Keeping an eye on and keeping up with the neighbors is the main issue driving our concerns about returning to the win column this weekend. The Ravens have managed a 3-1 record feasting on Ohio and the shaky Patriots. The Bengals have also been bottom feeding. But the Steelers don't get to pick on Cleveland until later in the year. And the Browns could be a lot better by then. They are losing, but are doing so playing young guys who will benefit from the hard knocks they're experiencing now as they become more seasoned. They may well be a much tougher out in the winter and certainly next year when they are completely under the sway on new ownership than they are now. BTSC's Rebecca Rollett has been keeping an eye on the AFC North this season and has been producing her typically high level of analysis.
NFL position needs
Bill Barnwell put together an interesting piece at grantland.com concerning chronic position needs for a number of different NFL teams. For the Steelers he identifies the position of left offensive tackle. See what he has to say about the Pats, Eagles, Giants, Rams, Browns, Cowboys and others.
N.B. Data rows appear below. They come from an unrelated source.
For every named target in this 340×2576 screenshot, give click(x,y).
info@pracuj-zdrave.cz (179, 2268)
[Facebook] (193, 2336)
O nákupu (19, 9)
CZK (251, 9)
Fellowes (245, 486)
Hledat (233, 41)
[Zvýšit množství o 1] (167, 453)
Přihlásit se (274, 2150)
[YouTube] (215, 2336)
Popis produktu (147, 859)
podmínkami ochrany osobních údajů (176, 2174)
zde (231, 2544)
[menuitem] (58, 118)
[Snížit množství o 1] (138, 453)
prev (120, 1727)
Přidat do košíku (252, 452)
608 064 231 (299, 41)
He put together a couple of interesting pieces this week. In an area of interest to me he speaks to troubling trend that in spite of ever higher salaries professional athletes are ending up broke. Earlier in the week he addressed a number of issues and came to conclusions that I am sure some of you will find emotionally satisfying if nothing else. He labels both New York coaches, Tom Coughlin and Rex Ryan as overrated. And I think you'll be very happy with who he picks to appear in this year's Super Bowl.
From time to time I take the liberty to address some non football issues in this space. This week marked the 40th anniversary of Roberto Clemente's 3,000th hit. It may not be impossible but it is likely to be very difficult for anyone of a certain age and with Pittsburgh roots to be a sports fan and not be a great admirer of Clemente. It defines a generation of Pittsburghers and has engendered an almost cultlike following. Two of us at BTSC, Neal Coolong and Homer J have been lucky to have had contact with the Great One or with others who were close to him. Both wrote movingly of those relationships this past week. They get the last word.